Looking at the Bible as an example, we find it contains a mixture of biography, accounts of history, portions of teaching, portions of revelation and sections consisting of codes and laws. These accounts were often written by the ruling priestly class, and subsequently edited and modified by subsequent generations of this class. The historical and biographical accounts are written often by the victorious nation and class, and serve to act as means of propaganda. The Bible is made up of books, letters, gospels and revelations that were selected from a much wider range of literature in circulation at the time. Those who selected these particular writings to the exclusion of others were leaders of an orthodox or proto-orthodox movement within this wider range of beliefs and practices in the early church. They were seeking a unity of practice and belief, but this unity, this orthodoxy and orthopraxy is actually false. It is divisive: condemning alternative ideas and practices as heretical and the practitioners as apostates and heretics. Orthodoxy and orthopraxy has seen many a pilgrim burned at the stake or tortured in Inquisition. It is oppressive: suppressing and repressing those ideas and people which it sees as heretical. Thus books and people are condemned to be burned or otherwise destroyed in the name of unity.

To maintain orthodoxy, it is usually claimed that the body of Scripture is complete: no more letters, books, revelations or anything else is to be added to this finished set of writings. In this way, new, novel or alternative ideas and theologies are consigned as being heresies that are flawed and erroneous and their proponents are declared to be heretics, schismatics and deluded. The watchword is ‘To the Law and testimony!’ or ‘To the Law and Prophets!’. As James Barr points out in his book ‘Fundamentalism’ (SCM Press) this leads to a frozen, fossilized and stagnant theology; a set of ideas that at the time were relevant and vital to the society to which they were presented but which are increasingly out of date. It leads to a restricted and limited set of forms and ideas concerning the Divine. Yet despite these limitations, the Scriptures are capable of a wide range of interpretations and a wide range of meanings as different emphasis and weight is given to different passages. This is why Protestantism, despite a common base of the Bible as Word of God, soon fragmented into so many different movements and factions.

I have illustrated some problems with Scripture using the Bible as an example, because Christianity is the religion that I know best.
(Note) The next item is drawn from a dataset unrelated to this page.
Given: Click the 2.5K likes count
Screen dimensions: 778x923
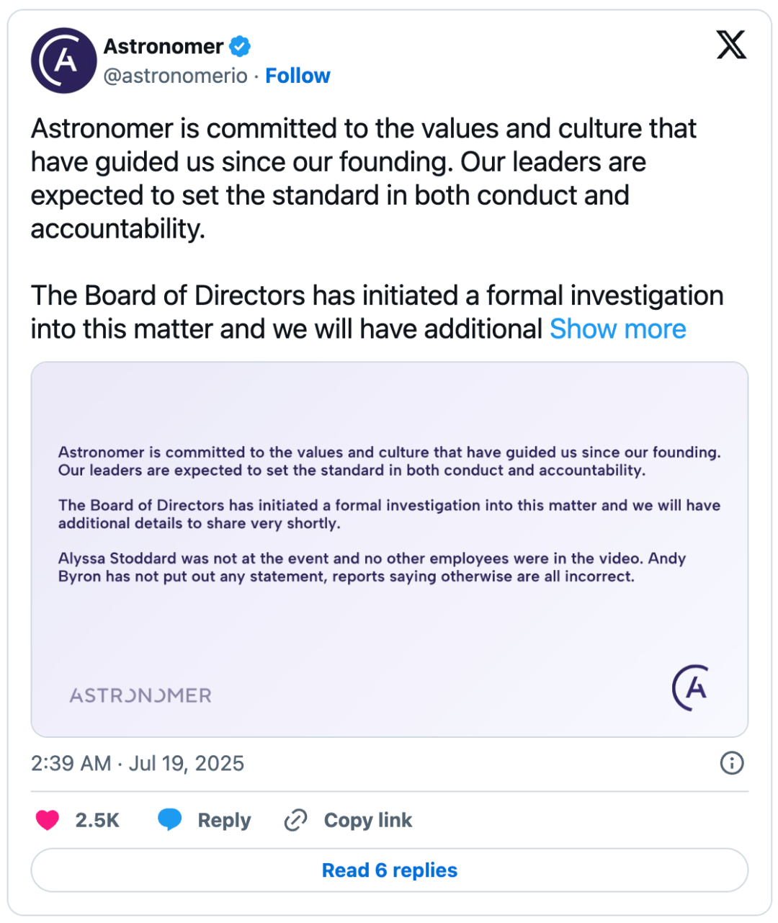Looking at the screenshot, I should click(x=97, y=821).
A more detailed treatment of these issues for the Bible can be found at: http://leavingchristianfundamentalism.blogspot.com/ I am sure that similar questions can be asked of the Scriptures from other traditions.

But we may ask deeper questions of Scripture: How for example did the Apostle Paul know what he did about God? His writings may form part of Scripture, but where did he get his authoritative knowledge? This is a question that we can ask of wider Scriptures too: How did Mohammed obtain authoritative spiritual knowledge? How did the writers of Upanishads know what they did about God? Laying aside biographies, historical accounts, poems and psalms and some laws and codes, how did these writers know about the hidden, invisible things of God? What gave them authority to speak on these spiritual matters? Did they sit down and rationally think through some issues and come to these conclusions? Did they come up with ideas of their own that seemed reasonable and logical? Did they learn these ideas and theologies from others? Returning to the Bible again, the Apostle Paul tells us the source of this authority himself: ‘the gospel I preached is not something I made up. I did not receive it from any man, nor was I taught it; rather, I received it by revelation.’ (Galatians 1 v 11,12). Similarly John, author of Revelation: ‘[God] made it known by sending his angel to his servant John who testifies to everything he saw…..on the Lord’s Day I was in the Spirit and I heard behind me a loud voice….’ (Revelation 1 v 1,2, 10).
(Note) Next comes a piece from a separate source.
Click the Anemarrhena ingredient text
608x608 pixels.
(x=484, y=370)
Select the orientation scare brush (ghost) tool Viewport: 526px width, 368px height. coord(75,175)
The basis of some of the Bible and of much of the worlds Scriptures is personal revelation – a direct and immediate communication from the Divine. The Bible is not all the revelation that God has given, as some fundamentalists claim. The Corinthian church for example had people speaking in tongues and prophesying, but we are not told what they said. Neither are we told directly what God revealed to the Apostle Paul…we only receive some of the content indirectly through his teaching in his letters. I also note that many revelations recorded in various collections of documents like the Apocrypha and Gnostic gospels, have been excluded by orthodox leaders who used at least in part, spurious reasons for this exclusion. I am just noting for now that the teaching contained in much of the New Testament of the Bible and other Scriptures arises from immediate revelation, and I will return to this theme of direct revelation later.

A CONTEMPORARY APPROACH

Each Pilgrim has their own unique individual spiritual path and Scriptures may or may not be profitable, according to whether or not the path of that Scripture is close to the individual Pilgrim’s or not, whether it runs parallel to their own path or not. Reliance on Scripture is a move to extrinsic spirituality – that is, a dependence upon external means – with its risk of the imposition of codes and disciplines and the resulting burden and oppression of this. All Scriptures are regarded in same way: Koran, Bible, Upanishads, Gnostic gospels and so on. We should be wary of those who follow Scripture in a fundamentalist sense recognizing how these different but inflexible interpretations cause schism, debate and division. We should not reject Scripture, nor demand allegiance to a set of Scriptures, but we may find that some Scriptures are helpful. Of course, not all Scriptures say the same thing, and I will address this issue as we go on.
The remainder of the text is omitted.